Etymology
Although my blog has been inactive and somewhat dead for some time now, things are working again. The appmagic server was hacked into and some of the settings for the server passwords needed to be updated. All is well again.
I just got an email from someone at Mozilla. It seems someone there noticed my recommendation of Mozilla Firefox and asked me to add a button to their site. While I already have a link, I figured that I'd add one of their buttons as well. It's rather small because I picked the unobtrusive one, but I felt it couldn't hurt. It's located at the bottom of the sidebar.
Work is going well, although it's winding down. I'm finished with my calculus class, which means that I can get on to the proper work of finishing integrals (I'm on integration by parts) and doing some more physics (I've skimmed through about half of the AP mechanics topics, and I'm approaching rotational dynamics, the first topic that is mostly new to me). In other words, now that my class is over, I'll have the time and energy to do meaningful things. Calculus is meaningful, but not when I'm wasting such a ridiculous amount of time in such a ridiculous class.
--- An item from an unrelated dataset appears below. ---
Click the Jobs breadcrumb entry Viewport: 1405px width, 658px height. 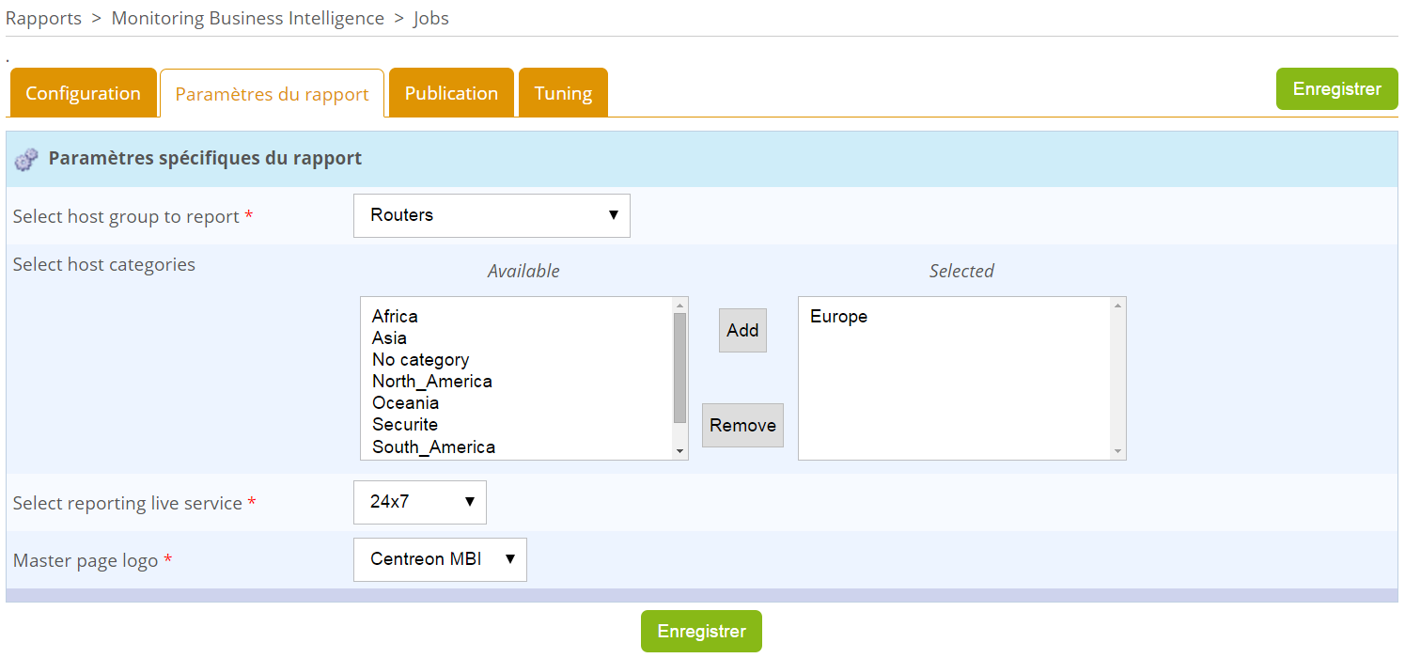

I found an interesting little tidbit of etymological trivia today that I found rather interesting. The word meaning money in Latin is pecūnia, which originates from the Latin word for cattle, pecus. According to Wheelock's Latin, the English word fee is related to the German word Vieh via the Old English feoh and the Old High German fehu, all meaning cattle. Although the Oxford English dictionary disagrees by claiming that fee orginates from the medieval Latin feudum (I don't know the meaning), the Indo-European connection of money to cattle is remarkable. It seems to suggest that the ancestors of Europeans and Middle Easterners, the speakers of Proto-Indo-European, had a great value for cattle. Well, in fact, this prompted me to look into the matter a little. The speakers of Proto-Indo-European were a society known as the Kurgan that had some agriculture, but engaged in both herding and domestication of livestock approximately 6000 years ago near the Black Sea. From what I can tell, they engaged in a great deal of animal husbandry. Excavations of Kurgan rubbish heaps yield a large quantity of cattle bones.
Linguists have reconstructed much of the Proto-Indo-European language. It reveals much about they way this particular culture lived. It's pretty interesting what can be deduced about people from their diction.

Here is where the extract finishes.